Installazione di un cronotermostato

di | 10 novembre 2019

Il cronotermostato è un apparecchio fondamentale per controllare al meglio la climatizzazione della casa. Per renderlo efficiente però è necessario installarlo al meglio, al fine di valorizzare ed esaltare le sue funzioni. Ma come farlo in termini pratici? Scopriamolo di seguito nelle prossime righe.
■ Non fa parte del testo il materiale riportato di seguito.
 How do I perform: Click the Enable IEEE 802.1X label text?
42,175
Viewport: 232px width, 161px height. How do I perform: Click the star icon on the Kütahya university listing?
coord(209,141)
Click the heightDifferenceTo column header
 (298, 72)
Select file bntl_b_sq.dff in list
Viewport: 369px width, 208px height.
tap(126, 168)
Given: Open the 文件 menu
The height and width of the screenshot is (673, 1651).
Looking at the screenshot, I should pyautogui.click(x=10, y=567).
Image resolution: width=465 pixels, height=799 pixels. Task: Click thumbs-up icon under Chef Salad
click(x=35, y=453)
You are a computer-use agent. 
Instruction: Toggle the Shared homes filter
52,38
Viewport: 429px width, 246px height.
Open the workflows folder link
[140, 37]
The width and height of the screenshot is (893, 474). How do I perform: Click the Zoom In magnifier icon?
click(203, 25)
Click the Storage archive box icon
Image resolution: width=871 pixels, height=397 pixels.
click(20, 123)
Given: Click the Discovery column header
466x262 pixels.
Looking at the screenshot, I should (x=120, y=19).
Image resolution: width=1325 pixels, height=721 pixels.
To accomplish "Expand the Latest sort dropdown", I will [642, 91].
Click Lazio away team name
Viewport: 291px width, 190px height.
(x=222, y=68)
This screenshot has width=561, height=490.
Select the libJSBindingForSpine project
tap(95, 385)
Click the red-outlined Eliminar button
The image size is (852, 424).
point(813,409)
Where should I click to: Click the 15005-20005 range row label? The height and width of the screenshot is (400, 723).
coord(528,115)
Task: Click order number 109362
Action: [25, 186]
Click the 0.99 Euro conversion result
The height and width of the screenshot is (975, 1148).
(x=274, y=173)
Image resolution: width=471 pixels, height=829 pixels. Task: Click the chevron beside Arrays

L’installazione di un cronotermostato è abbastanza semplice. È fondamentale però che sia effettuata al meglio, e che rispetti alcune regole essenziali per rendere lo strumento ancor più efficiente. Così facendo il rendimento di calore dello stesso sarà esaltato al massimo. In particolare dobbiamo tenere presente i seguenti suggerimenti:

      La prima operazione da fare è quella di verificare che il prodotto sia compatibile con la nostra caldaia. Scegliamo quindi attentamente il modello che intendiamo installare;

      Secondo poi dovremo individuare il luogo ideale per installare l’apparecchio. Sarà meglio scegliere un ambiente della casa (o dell’ufficio per esempio) che abbia un elevato carico termico. Dobbiamo quindi scegliere la stanza più calda della casa. Inoltre è meglio posizionarlo nella stanza in cui passiamo la maggior parte del tempo di una giornata, come per esempio la cucina o il soggiorno – se l’immobile ne è provvisto;

      Quando stiamo per procedere all’installazione dovremo stabilire la posizione esatta nella parete su cui andremo a posizionare l’apparecchio. Decidiamo quindi l’altezza dal pavimento, che deve rientrare tra il metro e cinquanta e il metro e ottanta. Evitiamo poi di mettere il cronotermostato vicino a fonti di calore – o di freddo. In entrambi i casi infatti le principali funzioni dello strumento possono risultare alterate in maniera anche notevole – soprattutto le funzioni relative alla rilevazione della temperatura presente in quel determinato ambiente;

      Una volta che tutti questi preliminari saranno compiuti possiamo procedere con l’installazione vera e propria. È meglio però lasciare la pratica a chi è più esperto: rivolgiamoci a un professionista del settore, e a tecnici specializzati. Se facciamo da soli possiamo sbagliare e pregiudicare il corretto funzionamento dell’apparecchio – fino ad annullare il risparmio energetico che invece può consentirci;

      Portata a termine anche questa fase possiamo riavviare la caldaia e l’impianto di riscaldamento, controllato quindi con il nostro cronotermostato. Provvediamo a programmare il dispositivo impostando i vari parametri.